**Brief:**
Scale only the items from the line holding "only (217, 370)" through the line holding "are (500, 149)", inclusive. Copy each of these lines with its word unchanged, but multiply both coordinates in its answer by 2.3 and round to whole numbers, rounding halves up.

**Records shown:**
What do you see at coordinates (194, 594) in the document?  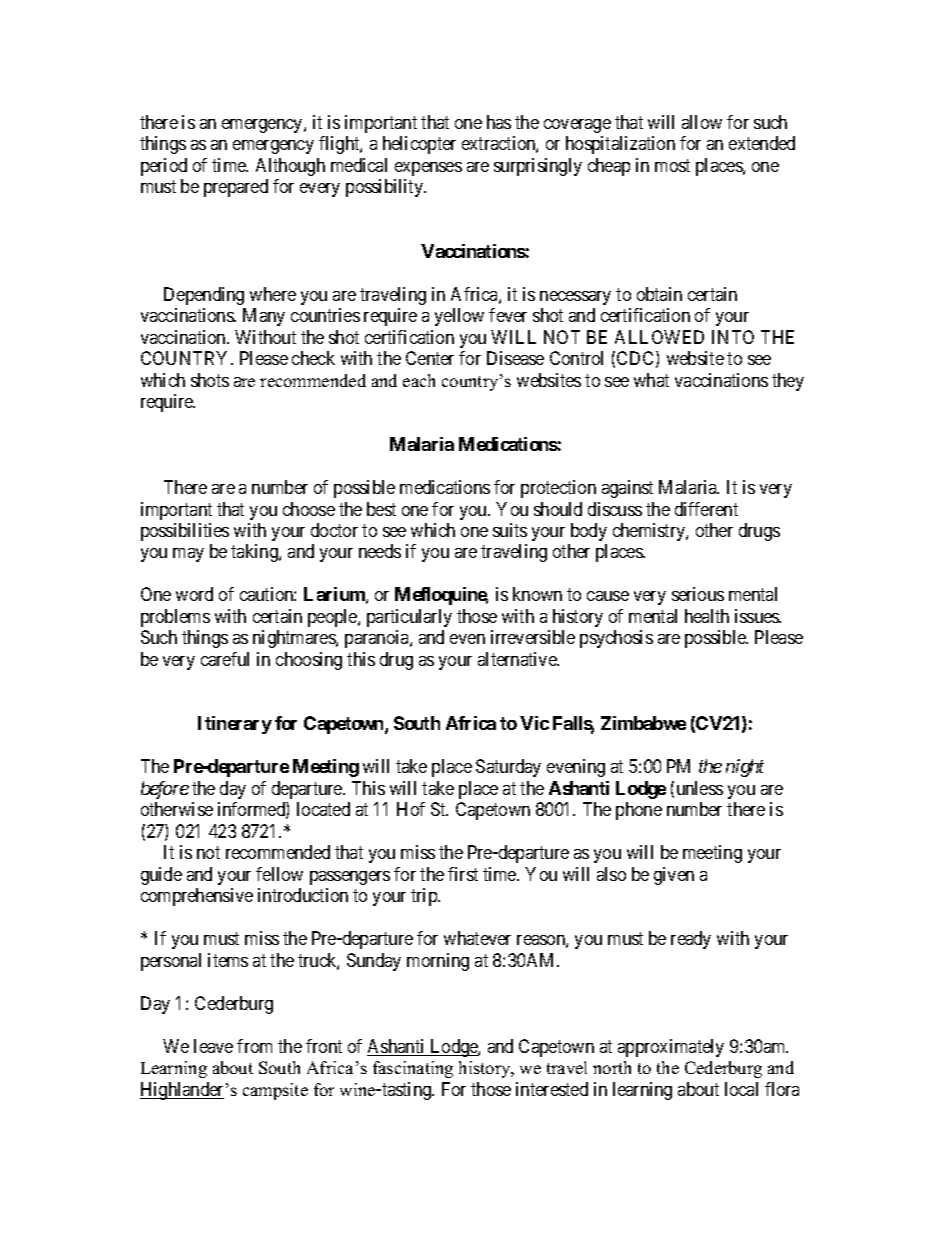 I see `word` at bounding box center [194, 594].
...
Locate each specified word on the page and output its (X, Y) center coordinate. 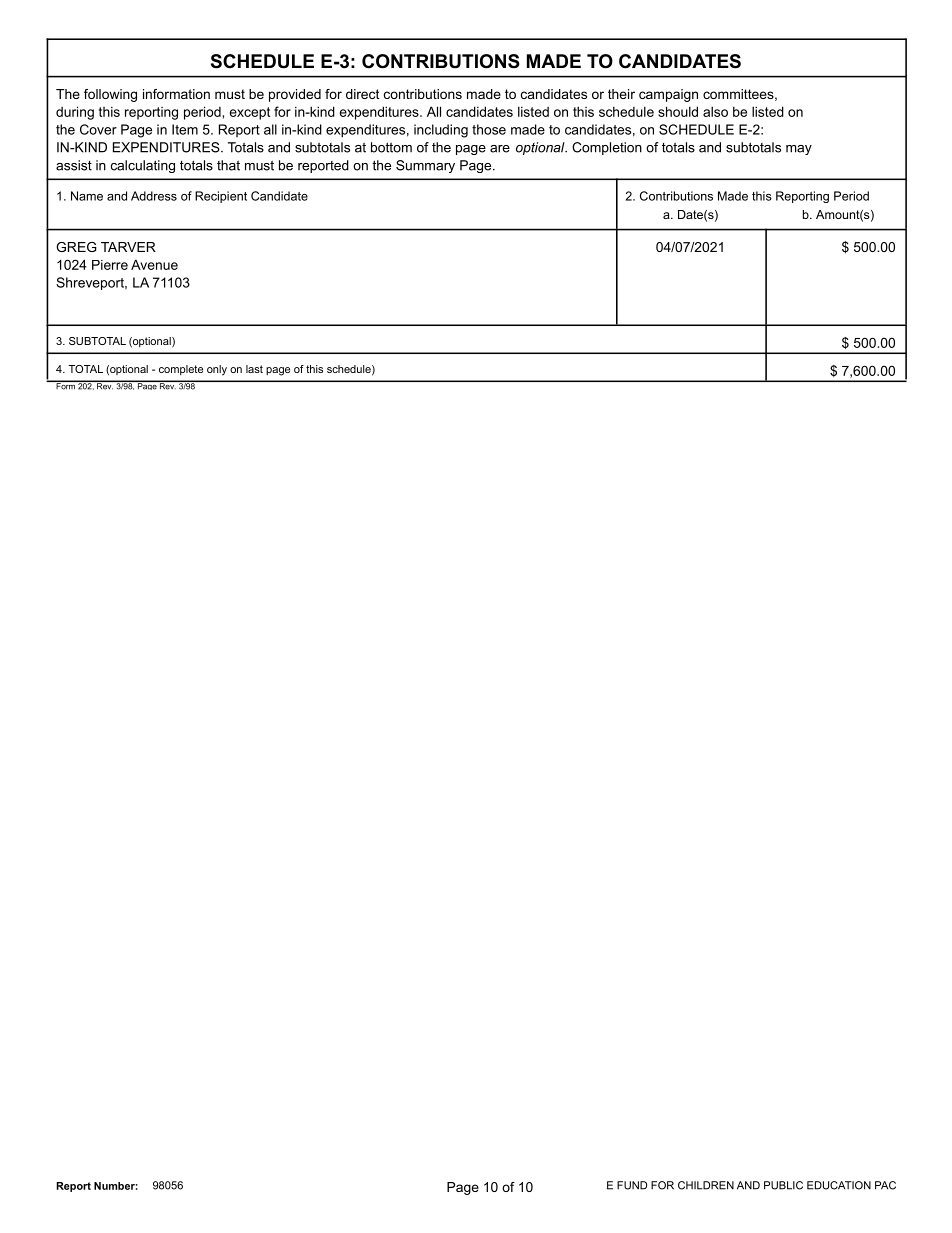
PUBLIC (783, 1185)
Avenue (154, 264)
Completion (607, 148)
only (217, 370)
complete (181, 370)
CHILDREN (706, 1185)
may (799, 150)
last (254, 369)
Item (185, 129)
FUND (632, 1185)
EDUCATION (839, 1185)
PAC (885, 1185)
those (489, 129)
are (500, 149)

**Result:**
only (499, 851)
complete (416, 851)
CHILDREN (1624, 2726)
may (1838, 345)
last (584, 849)
Item (426, 297)
FUND (1454, 2726)
EDUCATION (1930, 2726)
PAC (2036, 2726)
those (1125, 297)
are (1150, 343)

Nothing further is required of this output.